What to work on:
Copy the data below word for word, every line of it.

Records for this task:

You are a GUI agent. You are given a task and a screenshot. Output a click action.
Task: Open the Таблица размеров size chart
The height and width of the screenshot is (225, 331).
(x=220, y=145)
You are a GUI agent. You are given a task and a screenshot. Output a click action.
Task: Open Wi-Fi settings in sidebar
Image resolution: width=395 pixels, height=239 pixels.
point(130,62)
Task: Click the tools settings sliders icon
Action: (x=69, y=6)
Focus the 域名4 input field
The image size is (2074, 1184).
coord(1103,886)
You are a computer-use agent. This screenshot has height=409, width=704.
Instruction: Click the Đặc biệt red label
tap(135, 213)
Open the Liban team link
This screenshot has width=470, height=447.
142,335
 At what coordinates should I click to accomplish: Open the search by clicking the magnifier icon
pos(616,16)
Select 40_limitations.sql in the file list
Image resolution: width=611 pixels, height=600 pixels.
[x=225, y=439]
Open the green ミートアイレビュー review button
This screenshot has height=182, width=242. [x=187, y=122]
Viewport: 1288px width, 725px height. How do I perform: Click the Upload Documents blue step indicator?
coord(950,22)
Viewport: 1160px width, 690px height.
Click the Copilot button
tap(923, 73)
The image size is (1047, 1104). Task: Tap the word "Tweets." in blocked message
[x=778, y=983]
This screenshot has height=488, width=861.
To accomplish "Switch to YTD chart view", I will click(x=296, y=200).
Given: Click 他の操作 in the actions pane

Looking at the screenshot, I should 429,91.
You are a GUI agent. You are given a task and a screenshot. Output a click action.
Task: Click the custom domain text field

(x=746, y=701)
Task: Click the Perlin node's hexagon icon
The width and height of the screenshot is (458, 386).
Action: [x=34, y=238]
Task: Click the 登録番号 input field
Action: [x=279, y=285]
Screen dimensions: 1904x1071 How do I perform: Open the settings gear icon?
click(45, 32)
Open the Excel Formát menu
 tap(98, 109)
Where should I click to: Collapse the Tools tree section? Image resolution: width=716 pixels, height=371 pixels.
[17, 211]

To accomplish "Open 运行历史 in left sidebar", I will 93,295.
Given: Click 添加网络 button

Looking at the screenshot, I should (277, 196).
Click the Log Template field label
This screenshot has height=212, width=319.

Full output:
You are a GUI agent. You are given a task and a screenshot. Output a click action.
Task: Open the Таблица размеров size chart
The height and width of the screenshot is (225, 331).
(x=220, y=145)
You are a GUI agent. You are given a task and a screenshot. Output a click action.
Task: Open Wi-Fi settings in sidebar
Image resolution: width=395 pixels, height=239 pixels.
point(130,62)
Task: Click the tools settings sliders icon
Action: (x=69, y=6)
Focus the 域名4 input field
The image size is (2074, 1184).
coord(1103,886)
You are a computer-use agent. This screenshot has height=409, width=704.
Instruction: Click the Đặc biệt red label
tap(135, 213)
Open the Liban team link
This screenshot has width=470, height=447.
142,335
 At what coordinates should I click to accomplish: Open the search by clicking the magnifier icon
pos(616,16)
Select 40_limitations.sql in the file list
Image resolution: width=611 pixels, height=600 pixels.
[x=225, y=439]
Open the green ミートアイレビュー review button
This screenshot has height=182, width=242. [x=187, y=122]
Viewport: 1288px width, 725px height. How do I perform: Click the Upload Documents blue step indicator?
coord(950,22)
Viewport: 1160px width, 690px height.
Click the Copilot button
tap(923, 73)
The image size is (1047, 1104). Task: Tap the word "Tweets." in blocked message
[x=778, y=983]
This screenshot has height=488, width=861.
To accomplish "Switch to YTD chart view", I will click(x=296, y=200).
Given: Click 他の操作 in the actions pane

Looking at the screenshot, I should 429,91.
You are a GUI agent. You are given a task and a screenshot. Output a click action.
Task: Click the custom domain text field

(x=746, y=701)
Task: Click the Perlin node's hexagon icon
The width and height of the screenshot is (458, 386).
Action: [x=34, y=238]
Task: Click the 登録番号 input field
Action: [x=279, y=285]
Screen dimensions: 1904x1071 How do I perform: Open the settings gear icon?
click(45, 32)
Open the Excel Formát menu
 tap(98, 109)
Where should I click to: Collapse the Tools tree section? Image resolution: width=716 pixels, height=371 pixels.
[17, 211]

To accomplish "Open 运行历史 in left sidebar", I will 93,295.
Given: Click 添加网络 button

Looking at the screenshot, I should (277, 196).
Click the Log Template field label
This screenshot has height=212, width=319.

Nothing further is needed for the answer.